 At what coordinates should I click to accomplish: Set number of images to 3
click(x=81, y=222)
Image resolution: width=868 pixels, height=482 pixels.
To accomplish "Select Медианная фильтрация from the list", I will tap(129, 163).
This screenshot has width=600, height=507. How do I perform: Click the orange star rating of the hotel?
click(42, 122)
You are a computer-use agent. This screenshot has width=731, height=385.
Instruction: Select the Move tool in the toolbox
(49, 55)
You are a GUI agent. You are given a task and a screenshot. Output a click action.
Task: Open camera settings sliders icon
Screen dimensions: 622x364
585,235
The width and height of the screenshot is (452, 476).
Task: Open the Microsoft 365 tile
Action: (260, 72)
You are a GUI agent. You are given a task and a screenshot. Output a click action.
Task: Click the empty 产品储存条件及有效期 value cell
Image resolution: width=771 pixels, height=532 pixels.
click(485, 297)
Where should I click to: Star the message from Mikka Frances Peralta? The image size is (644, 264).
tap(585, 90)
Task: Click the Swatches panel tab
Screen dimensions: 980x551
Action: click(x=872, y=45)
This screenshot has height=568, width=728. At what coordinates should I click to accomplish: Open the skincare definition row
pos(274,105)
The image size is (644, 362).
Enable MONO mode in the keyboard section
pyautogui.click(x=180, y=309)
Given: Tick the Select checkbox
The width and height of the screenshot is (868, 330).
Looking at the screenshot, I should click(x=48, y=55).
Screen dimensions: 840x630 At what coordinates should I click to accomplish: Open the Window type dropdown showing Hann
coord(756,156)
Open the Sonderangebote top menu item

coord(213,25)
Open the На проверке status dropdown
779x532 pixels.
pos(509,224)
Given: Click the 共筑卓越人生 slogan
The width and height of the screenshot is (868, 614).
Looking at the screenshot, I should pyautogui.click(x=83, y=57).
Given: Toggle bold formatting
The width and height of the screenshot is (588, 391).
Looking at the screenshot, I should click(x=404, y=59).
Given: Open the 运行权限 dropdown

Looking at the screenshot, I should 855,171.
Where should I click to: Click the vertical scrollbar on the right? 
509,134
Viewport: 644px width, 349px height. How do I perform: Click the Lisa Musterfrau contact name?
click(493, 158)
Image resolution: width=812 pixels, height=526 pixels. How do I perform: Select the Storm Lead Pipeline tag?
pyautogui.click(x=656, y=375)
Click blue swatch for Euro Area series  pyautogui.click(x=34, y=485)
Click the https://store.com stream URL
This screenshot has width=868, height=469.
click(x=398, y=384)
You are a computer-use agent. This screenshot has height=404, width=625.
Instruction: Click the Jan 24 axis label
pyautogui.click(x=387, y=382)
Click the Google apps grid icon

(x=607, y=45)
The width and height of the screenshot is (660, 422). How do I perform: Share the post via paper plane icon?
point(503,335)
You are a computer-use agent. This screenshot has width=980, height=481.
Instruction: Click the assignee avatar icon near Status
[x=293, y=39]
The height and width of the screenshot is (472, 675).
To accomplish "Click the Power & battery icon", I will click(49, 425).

Set task:
Reproduce the items verbatim, from the start of the items through the line that contains "pos(509,224)", including that line.

Complete output:
 At what coordinates should I click to accomplish: Set number of images to 3
click(x=81, y=222)
Image resolution: width=868 pixels, height=482 pixels.
To accomplish "Select Медианная фильтрация from the list", I will tap(129, 163).
This screenshot has width=600, height=507. How do I perform: Click the orange star rating of the hotel?
click(42, 122)
You are a computer-use agent. This screenshot has width=731, height=385.
Instruction: Select the Move tool in the toolbox
(49, 55)
You are a GUI agent. You are given a task and a screenshot. Output a click action.
Task: Open camera settings sliders icon
Screen dimensions: 622x364
585,235
The width and height of the screenshot is (452, 476).
Task: Open the Microsoft 365 tile
Action: (260, 72)
You are a GUI agent. You are given a task and a screenshot. Output a click action.
Task: Click the empty 产品储存条件及有效期 value cell
Image resolution: width=771 pixels, height=532 pixels.
click(485, 297)
Where should I click to: Star the message from Mikka Frances Peralta? The image size is (644, 264).
tap(585, 90)
Task: Click the Swatches panel tab
Screen dimensions: 980x551
Action: click(x=872, y=45)
This screenshot has height=568, width=728. At what coordinates should I click to accomplish: Open the skincare definition row
pos(274,105)
The image size is (644, 362).
Enable MONO mode in the keyboard section
pyautogui.click(x=180, y=309)
Given: Tick the Select checkbox
The width and height of the screenshot is (868, 330).
Looking at the screenshot, I should click(x=48, y=55).
Screen dimensions: 840x630 At what coordinates should I click to accomplish: Open the Window type dropdown showing Hann
coord(756,156)
Open the Sonderangebote top menu item

coord(213,25)
Open the На проверке status dropdown
779x532 pixels.
pos(509,224)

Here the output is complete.